Tuesday, May 15, 2007

Final Thoughts on Don DeLillo's Falling Man

One of the most significant parts of my experience of 9-11 -- comfortably far away upstate -- was reading the little biographies of the victims in the Times. I tried to read all of them. Every single person seemed so interesting, and every life so complex and full, that the hugeness of the loss (3000 of those big rich lives) was made real.

So I couldn't help but wonder why DeLillo chose his main character, a numb, zombied-out businessman named Keith. All those potential characters, plus of course the imagination's limitless offerings, and he chooses this guy? Keith copes with the death of his friends and his own narrow escape from the towers by first returning to his ex-wife, then having an affair with another tower survivor, and then going to Las Vegas and playing poker. There is definitely something right about these ways of dealing with what happened to him (retreating to the past, seeking connection, then trying to exploit his good luck -- sounds like post 9-11 America all right) but it's not that interesting, mostly because he is just an empty suit.

I tried and tried to engage with this book, but I couldn't. I even found it hard to stop seeing the words on the page, to sink into the consciousness of the novel. It remained, stubbornly, an intellectual exercise. The writing, though of course brilliant at times (it is DeLillo!) is stylized and conscious of itself, and the dialogue is exactly like a David Mamet play. Everyone sounds the same.

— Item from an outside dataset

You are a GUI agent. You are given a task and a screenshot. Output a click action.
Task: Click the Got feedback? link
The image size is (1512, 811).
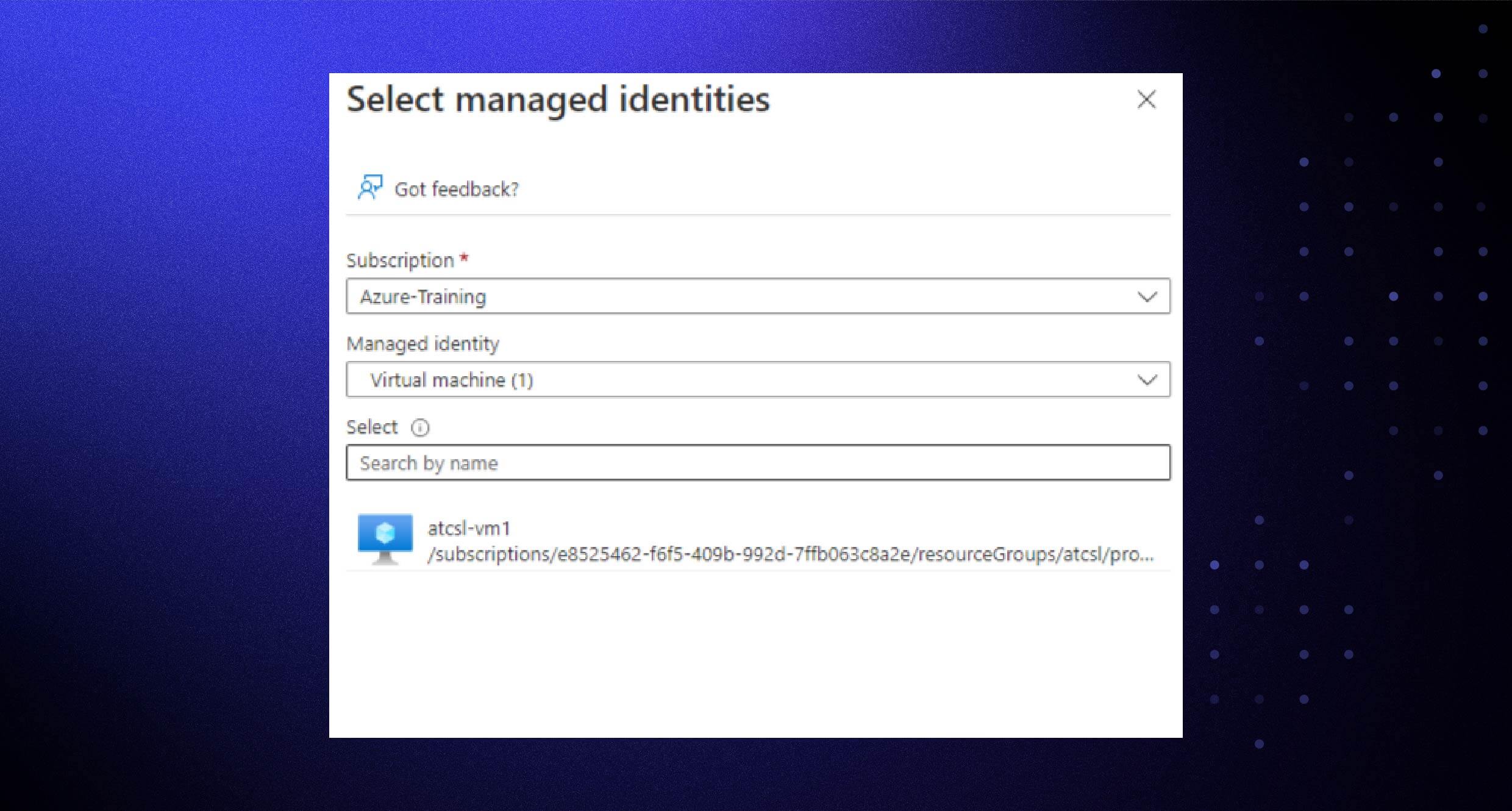(457, 189)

In Michiko Kakutani's review of the book, she asks if maybe it's just an impossible literary task to "grapple convincingly with those actual events, without being eclipsed by the documentary testimony (from newspaper articles, television footage and still photographs) still freshly seared in readers’ minds." True enough. But is that the only problem? Because I can imagine a 9-11 novel succeeding as a specific character's interpretation of those events -- something incredibly personal and idiosyncratic. I couldn't write it (God forbid) but someone could, and maybe someone has. I'm still looking, though.

5 comments:

Anonymous said...

Paul West wrote a really great post-9/11 novel in The Immensity of the Here and Now. Almost nobody mentions it though. It was published by a small press.

rmellis said...

Thanks, I'll look for it. Paul West is an Ithaca neighbor but I have never heard of that book...

Anonymous said...

A 9/11 novel would have to be hugely idiosyncratic to work (for me, at least). Psychological realism, even when it's a bit exaggerated (as I imagine the DeLillo is, and as the Ken Kalfus book, which I quit on about halfway through, is), is just too unsurprising, given how much psychological-realistic imagining of the events most of us have already done. The call for writers to "address" the event feels so pedantic, and DeLillo is so obviously the easy answer, that I was disappointed even to hear that he had written the book. It is doubly disappointing to hear that he didn't do anything very idiosyncratic with the material.

5 Red Pandas said...

Interesting that you mention the NY Times bios. The company I was working for during 9-11 was the parent company of the pub house that eventually put out those bios in book form. When I had to handle that particular book it always struck me as being very strange and I wondered who exactly was buying the book. It seemed to be one thing to read the bios in the newspaper, but an entirely other thing to actually own the book. It was a big coffee table sized book, something that would be difficult to tuck away onto a book shelf, so I imagined that it was meant for display, but what a display! In my head I kept reffering to the book as the "9-11 yearbook of the dead" because that's what it looked like to me. The grainy thumbnail print photos, the bios underneath-all looked like your typical high school year book.

Anonymous said...

I wish DeLillo had written the 9-11 equivalent of Libra...a highly indiosyncratic novel about the conspiracy behind the Kennedy assasination. There's certainly a novel to be written about the conspiracy behind September 11th--that of both the people who made it happen and the people who let it. Why didn't DeLillo write that book?